Le registre des délinquants sexuels est inconstitutionnel dans certaines régions : CSC
La Cour suprême du Canada a annulé certaines parties du registre national des délinquants sexuels.
Dans un arrêt rendu vendredi, la Cour suprême du Canada a déclaré que l’enregistrement obligatoire de tous les délinquants sexuels ayant fait l’objet de plus d’une condamnation allait trop loin et que le fait de maintenir les délinquants dans le registre pour le reste de leur vie violait la Constitution.
« Bien que l’enregistrement obligatoire présente l’attrait de la simplicité et de la facilité, la commodité d’exiger que chaque délinquant sexuel s’enregistre ne le rend pas constitutionnel », a écrit la Cour dans une décision majoritaire.
La décision concerne la condamnation d’Eugene Ndhlovu, qui a plaidé coupable en 2015 pour les agressions sexuelles de deux femmes en 2011.

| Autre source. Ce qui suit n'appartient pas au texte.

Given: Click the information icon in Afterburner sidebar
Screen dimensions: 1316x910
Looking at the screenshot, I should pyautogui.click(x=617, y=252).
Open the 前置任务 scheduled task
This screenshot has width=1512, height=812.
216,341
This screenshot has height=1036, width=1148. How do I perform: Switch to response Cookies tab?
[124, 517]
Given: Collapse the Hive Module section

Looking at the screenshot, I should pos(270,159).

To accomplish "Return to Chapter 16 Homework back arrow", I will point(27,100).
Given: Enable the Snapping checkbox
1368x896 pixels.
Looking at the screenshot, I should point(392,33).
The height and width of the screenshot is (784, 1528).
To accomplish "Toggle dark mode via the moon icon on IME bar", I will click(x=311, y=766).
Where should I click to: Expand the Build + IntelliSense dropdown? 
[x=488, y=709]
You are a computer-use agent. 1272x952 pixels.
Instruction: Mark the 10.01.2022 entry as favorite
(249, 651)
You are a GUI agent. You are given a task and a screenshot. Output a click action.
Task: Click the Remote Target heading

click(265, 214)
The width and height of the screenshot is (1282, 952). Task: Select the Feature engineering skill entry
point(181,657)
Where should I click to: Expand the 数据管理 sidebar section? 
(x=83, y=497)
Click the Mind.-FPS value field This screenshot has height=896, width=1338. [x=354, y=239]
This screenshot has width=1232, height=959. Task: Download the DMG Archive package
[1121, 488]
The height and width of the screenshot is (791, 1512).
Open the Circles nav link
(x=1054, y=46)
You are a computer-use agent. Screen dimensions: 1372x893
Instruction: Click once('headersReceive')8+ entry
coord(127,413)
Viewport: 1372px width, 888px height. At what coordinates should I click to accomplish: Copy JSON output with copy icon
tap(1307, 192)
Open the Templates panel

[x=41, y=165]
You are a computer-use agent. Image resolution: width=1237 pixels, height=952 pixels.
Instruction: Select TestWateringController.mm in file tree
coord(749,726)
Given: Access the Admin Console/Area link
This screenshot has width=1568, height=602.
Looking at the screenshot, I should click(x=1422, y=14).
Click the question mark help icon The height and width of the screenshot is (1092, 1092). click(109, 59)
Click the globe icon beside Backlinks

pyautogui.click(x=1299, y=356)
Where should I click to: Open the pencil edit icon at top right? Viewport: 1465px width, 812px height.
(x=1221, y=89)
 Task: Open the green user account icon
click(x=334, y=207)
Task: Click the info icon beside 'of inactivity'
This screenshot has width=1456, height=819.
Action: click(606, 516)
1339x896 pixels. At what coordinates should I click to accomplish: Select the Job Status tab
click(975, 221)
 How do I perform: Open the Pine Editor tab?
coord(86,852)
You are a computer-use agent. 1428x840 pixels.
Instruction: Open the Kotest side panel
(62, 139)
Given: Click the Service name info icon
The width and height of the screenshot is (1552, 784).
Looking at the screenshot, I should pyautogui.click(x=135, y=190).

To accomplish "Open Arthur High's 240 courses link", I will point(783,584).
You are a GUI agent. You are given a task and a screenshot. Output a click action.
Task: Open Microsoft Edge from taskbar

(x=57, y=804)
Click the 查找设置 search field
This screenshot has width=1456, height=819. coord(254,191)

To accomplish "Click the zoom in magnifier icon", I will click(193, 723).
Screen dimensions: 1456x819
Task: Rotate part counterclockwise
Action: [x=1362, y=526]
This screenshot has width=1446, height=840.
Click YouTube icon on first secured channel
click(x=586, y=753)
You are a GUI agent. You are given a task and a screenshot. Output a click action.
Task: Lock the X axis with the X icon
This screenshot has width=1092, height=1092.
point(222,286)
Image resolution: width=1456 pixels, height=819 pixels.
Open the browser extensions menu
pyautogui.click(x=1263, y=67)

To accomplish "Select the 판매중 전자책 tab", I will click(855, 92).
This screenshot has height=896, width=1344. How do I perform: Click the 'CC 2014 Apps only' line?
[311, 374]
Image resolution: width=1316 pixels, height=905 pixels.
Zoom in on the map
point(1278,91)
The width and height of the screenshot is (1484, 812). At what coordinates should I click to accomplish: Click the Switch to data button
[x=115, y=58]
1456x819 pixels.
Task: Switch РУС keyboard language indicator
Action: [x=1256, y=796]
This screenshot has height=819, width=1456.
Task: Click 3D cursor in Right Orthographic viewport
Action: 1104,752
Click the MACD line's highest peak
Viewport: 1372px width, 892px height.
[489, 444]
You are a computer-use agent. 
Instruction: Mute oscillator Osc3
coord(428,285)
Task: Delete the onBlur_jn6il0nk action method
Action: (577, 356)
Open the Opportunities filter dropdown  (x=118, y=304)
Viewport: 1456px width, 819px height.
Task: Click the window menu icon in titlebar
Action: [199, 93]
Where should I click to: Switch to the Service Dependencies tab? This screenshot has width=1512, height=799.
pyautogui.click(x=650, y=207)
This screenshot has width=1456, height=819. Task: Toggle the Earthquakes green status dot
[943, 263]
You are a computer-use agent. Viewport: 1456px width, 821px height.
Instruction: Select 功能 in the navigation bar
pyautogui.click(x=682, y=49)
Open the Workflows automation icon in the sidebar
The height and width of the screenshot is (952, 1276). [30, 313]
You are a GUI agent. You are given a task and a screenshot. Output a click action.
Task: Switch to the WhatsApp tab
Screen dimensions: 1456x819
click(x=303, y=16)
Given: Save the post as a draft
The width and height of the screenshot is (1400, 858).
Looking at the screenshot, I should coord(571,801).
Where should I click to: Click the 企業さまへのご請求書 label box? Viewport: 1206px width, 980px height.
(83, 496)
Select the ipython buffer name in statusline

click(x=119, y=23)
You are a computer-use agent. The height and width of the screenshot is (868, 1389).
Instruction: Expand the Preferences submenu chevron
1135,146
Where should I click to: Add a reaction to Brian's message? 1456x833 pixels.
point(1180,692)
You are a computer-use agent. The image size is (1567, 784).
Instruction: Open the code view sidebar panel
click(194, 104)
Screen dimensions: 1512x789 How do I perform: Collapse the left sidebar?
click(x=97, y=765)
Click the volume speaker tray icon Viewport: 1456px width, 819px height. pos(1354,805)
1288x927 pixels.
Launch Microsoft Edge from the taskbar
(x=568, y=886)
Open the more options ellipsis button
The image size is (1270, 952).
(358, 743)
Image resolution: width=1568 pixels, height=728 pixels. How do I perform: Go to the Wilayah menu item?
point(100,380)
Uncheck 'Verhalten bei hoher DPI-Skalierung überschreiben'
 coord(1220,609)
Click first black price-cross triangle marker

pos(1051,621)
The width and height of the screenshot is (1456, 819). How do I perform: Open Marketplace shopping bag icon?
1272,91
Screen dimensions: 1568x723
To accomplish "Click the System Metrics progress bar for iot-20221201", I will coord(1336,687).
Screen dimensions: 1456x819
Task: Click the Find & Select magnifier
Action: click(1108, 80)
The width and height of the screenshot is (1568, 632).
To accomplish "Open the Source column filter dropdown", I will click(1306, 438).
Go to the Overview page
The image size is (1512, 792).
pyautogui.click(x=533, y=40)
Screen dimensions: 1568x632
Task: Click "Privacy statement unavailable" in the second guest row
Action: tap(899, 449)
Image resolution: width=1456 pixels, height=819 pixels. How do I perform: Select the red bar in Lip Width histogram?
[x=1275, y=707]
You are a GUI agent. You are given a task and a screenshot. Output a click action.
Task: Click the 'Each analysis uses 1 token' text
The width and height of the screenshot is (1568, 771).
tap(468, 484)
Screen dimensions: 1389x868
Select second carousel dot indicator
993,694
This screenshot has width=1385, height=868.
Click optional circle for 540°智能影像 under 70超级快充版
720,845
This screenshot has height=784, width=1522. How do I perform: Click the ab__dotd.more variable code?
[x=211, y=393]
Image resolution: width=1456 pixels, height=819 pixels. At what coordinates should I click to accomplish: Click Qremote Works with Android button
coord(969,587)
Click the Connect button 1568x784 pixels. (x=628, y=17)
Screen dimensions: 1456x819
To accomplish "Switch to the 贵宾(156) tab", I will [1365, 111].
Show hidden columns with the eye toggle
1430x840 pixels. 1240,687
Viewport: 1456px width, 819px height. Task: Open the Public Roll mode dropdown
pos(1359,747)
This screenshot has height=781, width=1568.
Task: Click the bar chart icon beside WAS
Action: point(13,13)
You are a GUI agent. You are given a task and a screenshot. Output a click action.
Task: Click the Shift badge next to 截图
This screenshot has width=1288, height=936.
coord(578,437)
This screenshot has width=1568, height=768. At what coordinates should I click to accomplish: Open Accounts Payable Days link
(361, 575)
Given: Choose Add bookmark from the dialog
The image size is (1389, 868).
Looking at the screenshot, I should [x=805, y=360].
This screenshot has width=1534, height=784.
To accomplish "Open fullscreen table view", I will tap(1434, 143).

Le tribunal a entendu que Ndhlovu, qui avait 19 ans à l’époque, a été amené à une fête annoncée par une annonce sexuellement explicite sur Facebook. Il a touché une femme sur les fesses et une autre dans son vagin.
Il a plaidé coupable et a été condamné à six mois de prison et à trois ans de probation, qu’il a purgés.
En vertu des modifications apportées en 2011 au registre des délinquants sexuels, le nom de Ndhlovu aurait été ajouté de façon permanente à la liste sans que le juge ou la Couronne n’ait de pouvoir discrétionnaire.
Mais la juge de première instance a estimé que la Couronne n’avait présenté pratiquement aucune preuve démontrant que l’inscription obligatoire sur la liste facilitait les enquêtes policières sur les agressions sexuelles. La juge Andrea Moen a estimé que les avantages pour la société de l’inscription obligatoire sur la liste à vie ne justifiaient pas les impacts sur Ndhlovu, que les experts de la Couronne considéraient comme un risque minimal de récidive.
La décision de Moen a été annulée par la Cour d’appel de l’Alberta, mais confirmée par la Cour suprême.
La décision de vendredi indique que le registre n’est pas destiné à punir les contrevenants mais à faciliter l’application de la loi. Elle a indiqué qu’il existe actuellement 27 infractions, dont la gravité varie considérablement, pour lesquelles les contrevenants doivent être inscrits au registre.
« (Le registre) a près de 20 ans », a écrit le tribunal. « Malgré sa longue existence, il y a peu ou pas de preuves concrètes de la mesure dans laquelle il aide la police dans la prévention et les enquêtes sur les infractions sexuelles. »
Dans le même temps, elle a estimé que l’impact de l’inscription au registre était grave.
Les délinquants doivent signaler à la police tout changement d’adresse, tout voyage ou l’obtention d’un permis de conduire ou d’un passeport. Ils peuvent être contactés par la police à tout moment. Il y a la stigmatisation qu’elle entraîne, ainsi que certaines preuves que le simple fait d’être inscrit sur la liste augmente le risque de récidive.
« L’impact d’une ordonnance (de registre) sur la liberté d’un délinquant ne peut qu’être qualifié de grave », a écrit la Cour.
Trois juges se sont dissociés de la majorité sur la constitutionnalité de l’inscription obligatoire, bien qu’ils aient convenu que l’inscription à vie ne pouvait être justifiée.
Les dissidents ont écrit qu’avant que l’inscription sur la liste ne soit rendue obligatoire, trop de juges refusaient d’exiger que les délinquants y soient inscrits, réduisant ainsi son efficacité.
Mais Elvis Iginla, l’avocat de Ndhlovu, a déclaré que la législation actuelle réduit l’utilité du registre en le diluant avec des délinquants à faible risque, comme son client.
« Nous n’avons aucun problème avec le fait qu’il y a un besoin d’un registre des délinquants sexuels », a-t-il dit. « Il est essentiel qu’il y en ait un.
« (Mais) il ne faut pas y inscrire des gens qui n’ont pas besoin d’y être ».
La Cour a donné au gouvernement fédéral un an pour réécrire sa législation avant que la clause sur l’inscription obligatoire soit annulée. L’obligation d’inscription à vie est immédiatement annulée.
La Cour a également exempté Ndhlovu de toute inscription sur la liste.
« Il est très reconnaissant », a déclaré Iginla.
Ndhlovu a un emploi et son casier judiciaire est vierge depuis sa condamnation, a ajouté Iginla.
« Il essaie d’aller de l’avant. Il ne croit pas qu’il mettra un jour quelqu’un en danger et il voulait avoir la chance de le prouver. »
Ce reportage de la Presse canadienne a été publié pour la première fois le 28 octobre 2022.